Edit the listing from the line with "Where should I click to: Click the 00:30" to the line with "click(1193, 122)", changing "Sync" to "Refresh" and keeping everything else the same.
***** Listed entries
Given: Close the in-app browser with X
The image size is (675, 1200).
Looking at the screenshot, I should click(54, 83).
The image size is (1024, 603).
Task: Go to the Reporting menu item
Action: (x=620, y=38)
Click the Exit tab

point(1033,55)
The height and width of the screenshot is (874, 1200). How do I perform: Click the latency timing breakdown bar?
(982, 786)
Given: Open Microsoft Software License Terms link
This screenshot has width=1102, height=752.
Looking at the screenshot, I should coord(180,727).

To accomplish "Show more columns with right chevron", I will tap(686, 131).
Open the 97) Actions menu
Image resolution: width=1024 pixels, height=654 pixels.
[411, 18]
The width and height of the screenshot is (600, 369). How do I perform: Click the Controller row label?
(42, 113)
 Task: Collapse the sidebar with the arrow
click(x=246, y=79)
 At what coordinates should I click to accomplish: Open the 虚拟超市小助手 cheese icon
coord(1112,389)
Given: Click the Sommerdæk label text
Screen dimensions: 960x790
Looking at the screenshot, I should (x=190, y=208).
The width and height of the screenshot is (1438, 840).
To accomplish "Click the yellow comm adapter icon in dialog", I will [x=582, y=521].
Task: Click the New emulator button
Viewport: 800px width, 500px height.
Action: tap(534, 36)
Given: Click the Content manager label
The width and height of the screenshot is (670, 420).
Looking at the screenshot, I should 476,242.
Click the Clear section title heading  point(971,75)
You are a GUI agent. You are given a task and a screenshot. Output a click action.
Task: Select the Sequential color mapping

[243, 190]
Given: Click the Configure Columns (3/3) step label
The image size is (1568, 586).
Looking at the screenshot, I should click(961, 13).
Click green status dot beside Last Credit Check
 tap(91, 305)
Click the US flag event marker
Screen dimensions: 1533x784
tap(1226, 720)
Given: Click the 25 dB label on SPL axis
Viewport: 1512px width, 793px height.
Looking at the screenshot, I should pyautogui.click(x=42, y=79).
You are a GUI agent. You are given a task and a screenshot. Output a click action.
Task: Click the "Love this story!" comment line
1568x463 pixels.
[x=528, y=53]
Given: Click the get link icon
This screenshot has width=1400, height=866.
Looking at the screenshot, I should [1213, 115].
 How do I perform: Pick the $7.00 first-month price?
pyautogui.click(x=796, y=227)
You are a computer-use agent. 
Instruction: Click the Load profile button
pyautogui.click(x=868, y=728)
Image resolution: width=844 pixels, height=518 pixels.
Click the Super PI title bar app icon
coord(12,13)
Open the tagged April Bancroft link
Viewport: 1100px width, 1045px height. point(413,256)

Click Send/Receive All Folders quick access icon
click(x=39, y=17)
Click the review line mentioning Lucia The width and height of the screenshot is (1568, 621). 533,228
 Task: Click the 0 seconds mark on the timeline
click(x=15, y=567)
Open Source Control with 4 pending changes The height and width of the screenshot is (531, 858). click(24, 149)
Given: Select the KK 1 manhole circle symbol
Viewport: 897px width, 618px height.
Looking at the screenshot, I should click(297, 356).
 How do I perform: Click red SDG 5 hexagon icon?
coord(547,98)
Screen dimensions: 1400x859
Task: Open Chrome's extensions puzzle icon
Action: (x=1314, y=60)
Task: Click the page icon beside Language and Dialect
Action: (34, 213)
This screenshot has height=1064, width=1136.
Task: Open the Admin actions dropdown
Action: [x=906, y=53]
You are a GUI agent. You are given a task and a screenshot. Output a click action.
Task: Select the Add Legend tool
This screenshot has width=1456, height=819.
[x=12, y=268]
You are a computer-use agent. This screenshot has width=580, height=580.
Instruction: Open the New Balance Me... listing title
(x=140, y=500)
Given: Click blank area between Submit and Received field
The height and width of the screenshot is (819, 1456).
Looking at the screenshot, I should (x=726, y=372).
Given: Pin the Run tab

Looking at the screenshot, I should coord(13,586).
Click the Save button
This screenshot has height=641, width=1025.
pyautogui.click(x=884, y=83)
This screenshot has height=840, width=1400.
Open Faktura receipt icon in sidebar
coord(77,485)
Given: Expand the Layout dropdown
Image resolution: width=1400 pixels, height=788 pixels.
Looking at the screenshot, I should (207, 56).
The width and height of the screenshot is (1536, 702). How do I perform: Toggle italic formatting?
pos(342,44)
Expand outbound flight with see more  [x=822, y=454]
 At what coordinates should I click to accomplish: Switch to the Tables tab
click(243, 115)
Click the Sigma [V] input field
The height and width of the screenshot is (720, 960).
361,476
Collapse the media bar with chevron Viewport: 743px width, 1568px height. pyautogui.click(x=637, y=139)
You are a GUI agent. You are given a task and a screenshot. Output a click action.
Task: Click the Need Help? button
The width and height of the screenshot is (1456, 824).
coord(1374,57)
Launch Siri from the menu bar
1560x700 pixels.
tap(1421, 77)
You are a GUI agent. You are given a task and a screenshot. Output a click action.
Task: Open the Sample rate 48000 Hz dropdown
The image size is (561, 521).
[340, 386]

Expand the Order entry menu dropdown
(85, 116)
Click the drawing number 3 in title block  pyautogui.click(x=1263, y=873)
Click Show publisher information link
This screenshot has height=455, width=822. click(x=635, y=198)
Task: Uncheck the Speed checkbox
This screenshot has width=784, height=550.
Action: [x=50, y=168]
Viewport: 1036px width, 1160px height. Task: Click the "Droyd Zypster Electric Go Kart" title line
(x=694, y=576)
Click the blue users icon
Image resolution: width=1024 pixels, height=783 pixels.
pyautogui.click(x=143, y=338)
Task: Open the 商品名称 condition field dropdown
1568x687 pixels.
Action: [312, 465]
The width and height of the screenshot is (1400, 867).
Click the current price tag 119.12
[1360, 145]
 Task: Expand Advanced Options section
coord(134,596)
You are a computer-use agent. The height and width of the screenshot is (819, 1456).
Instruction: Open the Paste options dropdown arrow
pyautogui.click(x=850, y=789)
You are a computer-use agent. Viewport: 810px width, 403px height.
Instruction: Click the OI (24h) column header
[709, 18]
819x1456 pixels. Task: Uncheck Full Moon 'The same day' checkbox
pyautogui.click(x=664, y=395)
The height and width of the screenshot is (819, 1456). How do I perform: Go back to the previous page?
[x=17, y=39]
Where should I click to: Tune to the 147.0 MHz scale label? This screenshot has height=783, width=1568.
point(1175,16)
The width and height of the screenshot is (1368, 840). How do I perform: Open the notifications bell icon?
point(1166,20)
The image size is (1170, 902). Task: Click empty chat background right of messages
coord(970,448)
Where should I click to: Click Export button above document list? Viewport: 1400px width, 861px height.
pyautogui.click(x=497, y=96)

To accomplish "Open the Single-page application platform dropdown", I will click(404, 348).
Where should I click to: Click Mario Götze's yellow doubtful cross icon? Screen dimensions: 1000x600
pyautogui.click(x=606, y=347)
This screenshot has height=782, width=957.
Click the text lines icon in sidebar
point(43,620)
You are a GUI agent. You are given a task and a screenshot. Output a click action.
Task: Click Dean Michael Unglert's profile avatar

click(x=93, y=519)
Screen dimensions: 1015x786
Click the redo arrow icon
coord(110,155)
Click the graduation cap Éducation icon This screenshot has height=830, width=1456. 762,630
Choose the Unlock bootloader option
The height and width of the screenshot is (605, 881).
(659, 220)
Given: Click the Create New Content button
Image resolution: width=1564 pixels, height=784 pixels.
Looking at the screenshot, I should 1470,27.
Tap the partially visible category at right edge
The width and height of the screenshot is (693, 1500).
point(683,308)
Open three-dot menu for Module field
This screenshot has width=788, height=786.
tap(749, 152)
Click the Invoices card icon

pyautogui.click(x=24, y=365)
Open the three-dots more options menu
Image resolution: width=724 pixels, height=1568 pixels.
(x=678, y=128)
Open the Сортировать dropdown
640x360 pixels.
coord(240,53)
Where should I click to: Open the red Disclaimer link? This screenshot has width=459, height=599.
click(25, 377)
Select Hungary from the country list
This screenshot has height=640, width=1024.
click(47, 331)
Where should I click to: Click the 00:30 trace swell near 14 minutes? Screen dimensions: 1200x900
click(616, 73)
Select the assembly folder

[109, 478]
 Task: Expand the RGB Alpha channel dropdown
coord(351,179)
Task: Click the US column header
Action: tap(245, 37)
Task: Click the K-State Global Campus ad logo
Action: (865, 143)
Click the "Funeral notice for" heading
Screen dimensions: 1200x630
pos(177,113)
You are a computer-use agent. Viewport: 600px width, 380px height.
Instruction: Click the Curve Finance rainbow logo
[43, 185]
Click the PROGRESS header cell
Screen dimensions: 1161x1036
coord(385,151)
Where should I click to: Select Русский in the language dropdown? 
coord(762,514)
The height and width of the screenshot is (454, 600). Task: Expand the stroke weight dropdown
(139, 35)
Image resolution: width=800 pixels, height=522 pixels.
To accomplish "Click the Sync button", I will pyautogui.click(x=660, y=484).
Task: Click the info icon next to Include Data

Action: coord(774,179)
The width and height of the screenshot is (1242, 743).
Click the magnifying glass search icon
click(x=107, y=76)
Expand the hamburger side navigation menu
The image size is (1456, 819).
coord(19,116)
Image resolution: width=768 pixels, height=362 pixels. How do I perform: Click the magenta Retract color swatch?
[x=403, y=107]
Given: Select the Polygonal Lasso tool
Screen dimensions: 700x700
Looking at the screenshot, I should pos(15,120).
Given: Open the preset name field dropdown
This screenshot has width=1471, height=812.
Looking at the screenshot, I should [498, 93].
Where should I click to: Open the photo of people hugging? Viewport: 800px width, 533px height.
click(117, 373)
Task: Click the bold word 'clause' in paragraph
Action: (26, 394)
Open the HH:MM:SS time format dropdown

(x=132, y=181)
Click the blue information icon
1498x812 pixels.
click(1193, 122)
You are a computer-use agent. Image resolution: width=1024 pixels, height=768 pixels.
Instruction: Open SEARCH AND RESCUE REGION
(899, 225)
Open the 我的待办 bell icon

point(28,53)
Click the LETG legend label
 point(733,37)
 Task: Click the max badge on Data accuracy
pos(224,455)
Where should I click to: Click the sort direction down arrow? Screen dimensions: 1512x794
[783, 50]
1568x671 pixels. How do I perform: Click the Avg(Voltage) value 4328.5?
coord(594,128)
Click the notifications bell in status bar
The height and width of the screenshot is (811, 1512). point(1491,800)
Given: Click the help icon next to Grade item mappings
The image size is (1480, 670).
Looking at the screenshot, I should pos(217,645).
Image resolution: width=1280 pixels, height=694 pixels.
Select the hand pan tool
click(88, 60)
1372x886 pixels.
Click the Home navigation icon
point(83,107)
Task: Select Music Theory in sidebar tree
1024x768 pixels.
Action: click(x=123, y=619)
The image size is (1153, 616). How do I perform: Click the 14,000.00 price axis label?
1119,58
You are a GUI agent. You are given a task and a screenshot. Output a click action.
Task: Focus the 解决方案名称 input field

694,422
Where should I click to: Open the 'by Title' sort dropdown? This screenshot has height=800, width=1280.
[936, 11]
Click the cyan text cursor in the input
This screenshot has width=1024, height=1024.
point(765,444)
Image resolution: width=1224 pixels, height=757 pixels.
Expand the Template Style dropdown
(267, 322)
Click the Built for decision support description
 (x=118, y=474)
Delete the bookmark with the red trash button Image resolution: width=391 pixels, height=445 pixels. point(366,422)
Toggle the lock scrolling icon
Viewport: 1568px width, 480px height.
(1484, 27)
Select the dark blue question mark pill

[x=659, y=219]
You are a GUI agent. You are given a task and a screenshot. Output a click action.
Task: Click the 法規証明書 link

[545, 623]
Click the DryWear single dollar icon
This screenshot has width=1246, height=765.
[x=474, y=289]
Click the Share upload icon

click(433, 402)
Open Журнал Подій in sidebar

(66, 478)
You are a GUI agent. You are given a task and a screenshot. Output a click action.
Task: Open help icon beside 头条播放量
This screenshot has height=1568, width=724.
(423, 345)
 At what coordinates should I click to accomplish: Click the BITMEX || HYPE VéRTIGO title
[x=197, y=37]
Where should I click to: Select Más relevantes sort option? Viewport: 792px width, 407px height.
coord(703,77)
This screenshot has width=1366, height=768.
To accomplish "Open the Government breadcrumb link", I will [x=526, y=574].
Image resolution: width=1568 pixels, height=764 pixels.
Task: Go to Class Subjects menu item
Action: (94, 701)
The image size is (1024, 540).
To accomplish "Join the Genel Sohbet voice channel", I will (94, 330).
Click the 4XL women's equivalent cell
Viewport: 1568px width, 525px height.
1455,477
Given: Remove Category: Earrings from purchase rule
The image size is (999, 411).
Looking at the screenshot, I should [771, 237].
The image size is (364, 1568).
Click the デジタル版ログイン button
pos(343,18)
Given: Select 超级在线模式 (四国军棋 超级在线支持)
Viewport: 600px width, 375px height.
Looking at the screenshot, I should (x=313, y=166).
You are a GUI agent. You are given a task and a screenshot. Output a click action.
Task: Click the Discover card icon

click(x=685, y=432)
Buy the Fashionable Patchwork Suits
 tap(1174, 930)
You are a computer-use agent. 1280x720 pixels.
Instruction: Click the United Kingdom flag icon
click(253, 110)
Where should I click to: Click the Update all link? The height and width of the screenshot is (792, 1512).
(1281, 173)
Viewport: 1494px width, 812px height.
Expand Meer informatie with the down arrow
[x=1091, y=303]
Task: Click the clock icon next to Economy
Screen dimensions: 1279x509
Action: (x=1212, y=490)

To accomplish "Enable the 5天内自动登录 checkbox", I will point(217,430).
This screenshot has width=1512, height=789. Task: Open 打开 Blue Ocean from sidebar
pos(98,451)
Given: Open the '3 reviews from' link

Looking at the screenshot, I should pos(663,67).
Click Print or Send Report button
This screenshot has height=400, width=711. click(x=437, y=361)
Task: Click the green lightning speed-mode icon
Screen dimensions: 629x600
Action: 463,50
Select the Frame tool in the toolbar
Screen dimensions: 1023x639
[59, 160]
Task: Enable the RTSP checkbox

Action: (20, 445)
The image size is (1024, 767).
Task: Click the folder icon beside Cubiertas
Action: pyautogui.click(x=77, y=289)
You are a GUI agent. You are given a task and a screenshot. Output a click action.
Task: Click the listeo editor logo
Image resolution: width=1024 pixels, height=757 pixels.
**********
* [Solution to this problem]:
Where should I click to: Click the 00:30 trace swell near 14 minutes? Screen dimensions: 1200x900
click(616, 73)
Select the assembly folder

[109, 478]
 Task: Expand the RGB Alpha channel dropdown
coord(351,179)
Task: Click the US column header
Action: tap(245, 37)
Task: Click the K-State Global Campus ad logo
Action: (865, 143)
Click the "Funeral notice for" heading
Screen dimensions: 1200x630
pos(177,113)
You are a computer-use agent. Viewport: 600px width, 380px height.
Instruction: Click the Curve Finance rainbow logo
[43, 185]
Click the PROGRESS header cell
Screen dimensions: 1161x1036
coord(385,151)
Where should I click to: Select Русский in the language dropdown? 
coord(762,514)
The height and width of the screenshot is (454, 600). Task: Expand the stroke weight dropdown
(139, 35)
Image resolution: width=800 pixels, height=522 pixels.
To accomplish "Click the Refresh button", I will pyautogui.click(x=660, y=484).
Task: Click the info icon next to Include Data

Action: coord(774,179)
The width and height of the screenshot is (1242, 743).
Click the magnifying glass search icon
click(x=107, y=76)
Expand the hamburger side navigation menu
The image size is (1456, 819).
coord(19,116)
Image resolution: width=768 pixels, height=362 pixels. How do I perform: Click the magenta Retract color swatch?
[x=403, y=107]
Given: Select the Polygonal Lasso tool
Screen dimensions: 700x700
Looking at the screenshot, I should pos(15,120).
Given: Open the preset name field dropdown
This screenshot has width=1471, height=812.
Looking at the screenshot, I should [498, 93].
Where should I click to: Open the photo of people hugging? Viewport: 800px width, 533px height.
click(117, 373)
Task: Click the bold word 'clause' in paragraph
Action: (26, 394)
Open the HH:MM:SS time format dropdown

(x=132, y=181)
Click the blue information icon
1498x812 pixels.
click(1193, 122)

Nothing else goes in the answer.